I think if I were you I'd first modify my watering routine, increase the frequency of low-dose fertilization, shelter the plant a little bit from the summer sun's hottest late morning rays and increase the light it receives in the afternoon. It may well benefit from spending the summer outdoors, but remember that it will need more water out there than it will take inside your house. You'll want to make sure you don't burn your plant as it acclimates to brighter conditions, and you'll need to check it over thoroughly for insect pests once you bring it back inside for winter.

Another thing you could do is try growing another type of Neo. I am assuming you have an unspecified basic species type of plant. Maybe it has poor vigor. Getting an Amami Island variety could make a big difference in vigor and warmth tolerance during the winter months.


----------



## SlipperFan (Jul 12, 2011)

I agree with Mark. Katherine, I don't see your comments as being argumentative. One of the great things about this forum is that we can question, dig deeper, and disagree without losing respect. Only a few have crossed "the line" and it's pretty obvious when that happens.

I don't like sphagnum as a general potting medium. Lots of people have great luck with it, but for me it is a difficult medium to work with. I do like it for mounting most things, and it's something I revert to when I need to grow roots on a rootless plant. But I try to take the plant out of sphagnum as quickly as I can. The traditional way for potting Neos is as Tom and Mark say. But I think my Neos would deteriorate quickly if I were to attempt being traditional.

As for water, is there anyone in MOS that has had problems with your water? There are many really good growers in the Detroit area, and it would be interesting to know what water they use.


----------



## koshki (Jul 12, 2011)

Thanks, guys...I guess too much therapy can make a person sensitive to the "Yes, but.." answer, lol!



SlipperFan said:


> As for water, is there anyone in MOS that has had problems with your water? There are many really good growers in the Detroit area, and it would be interesting to know what water they use.

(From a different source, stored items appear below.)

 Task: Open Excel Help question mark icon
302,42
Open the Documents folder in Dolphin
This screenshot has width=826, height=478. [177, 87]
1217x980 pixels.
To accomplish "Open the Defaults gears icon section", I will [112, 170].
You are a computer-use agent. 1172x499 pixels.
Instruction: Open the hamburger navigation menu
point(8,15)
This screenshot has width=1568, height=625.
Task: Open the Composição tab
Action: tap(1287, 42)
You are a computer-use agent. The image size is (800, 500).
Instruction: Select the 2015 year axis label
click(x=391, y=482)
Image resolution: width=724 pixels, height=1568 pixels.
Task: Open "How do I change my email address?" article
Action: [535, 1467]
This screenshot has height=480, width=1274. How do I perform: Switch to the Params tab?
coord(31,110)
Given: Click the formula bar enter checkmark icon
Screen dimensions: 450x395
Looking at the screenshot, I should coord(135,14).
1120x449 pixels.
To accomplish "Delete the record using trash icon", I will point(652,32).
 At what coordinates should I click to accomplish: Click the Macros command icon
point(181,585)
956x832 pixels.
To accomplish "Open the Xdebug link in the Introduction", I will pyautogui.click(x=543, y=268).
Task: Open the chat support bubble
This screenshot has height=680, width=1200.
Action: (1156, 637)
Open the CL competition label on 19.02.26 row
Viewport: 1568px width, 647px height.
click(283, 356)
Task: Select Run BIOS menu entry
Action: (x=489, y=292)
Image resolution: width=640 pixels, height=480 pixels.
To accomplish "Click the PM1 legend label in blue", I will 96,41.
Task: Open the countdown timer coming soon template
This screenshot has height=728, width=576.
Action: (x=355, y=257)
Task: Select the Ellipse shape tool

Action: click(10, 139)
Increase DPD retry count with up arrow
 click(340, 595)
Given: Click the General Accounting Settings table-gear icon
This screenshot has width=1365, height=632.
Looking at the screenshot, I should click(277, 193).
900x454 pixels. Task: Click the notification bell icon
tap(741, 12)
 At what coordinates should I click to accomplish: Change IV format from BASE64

No, Dot, I have not heard of anyone having any particular problems with our water here, although I can't remember discussing it with anyone. I will see if I can float an email question and find out. And although I'm willing to change my schedule of watering, I honestly don't think it's a problem due to watering in the evening. It just doesn't look like crown rot to me.

My guess is that it is probably my fault because I'm so delinquent about fertilizing. I'm almost afraid to report that the one spike is progressing nicely, and looks like it will bloom. :clap: (Shhhhh, I'm afraid I've jinxed it!)

Oh, and anyone have advice about how to fertilize the mount? Dunk, soak, splash, other? And what concentration for the Epsom salts?


----------



## SlipperFan (Jul 12, 2011)

It doesn't have to be crown rot to be rot. From my experience, Neos, Tolumnias, Phrags and Paphs like to rot at the soil line and progress from there. I'd really be cautions about watering in the evening, expecially plants that like to dry out between waterings.

Personally, I think less fertilizer is better than too much. (Did I really just say that???)

I don't know the "proper" concentration of Epsom Salts, but I use 1 t. per gallon once a month. I read somewhere that you shouldn't mix it with fertilizer because there is a contraindication with one of the essential fertilizer ingredients -- I forget which one -- which renders it's use void.


----------



## Rick (Jul 12, 2011)

SlipperFan said:


> I don't know the "proper" concentration of Epsom Salts, but I use 1 t. per gallon once a month. I read somewhere that you shouldn't mix it with fertilizer because there is a contraindication with one of the essential fertilizer ingredients -- I forget which one -- which renders it's use void.



I've add Epsom to my MSU fert to almost every batch I've made for the last year, and things are getting better all the time.

All the major elements are interconnected physiologically in the plant but Ca, K, and Mg all end up potentially counteracting each other. But K is the most readily sucked up nutrient and generally in highest supply in MSU fert. Once it builds up in a plant, it blocks both Ca and Mg, which in turn reduce the plants ability to move PO4 into the cells. This is actually not a problem specific to orchids, but all plants.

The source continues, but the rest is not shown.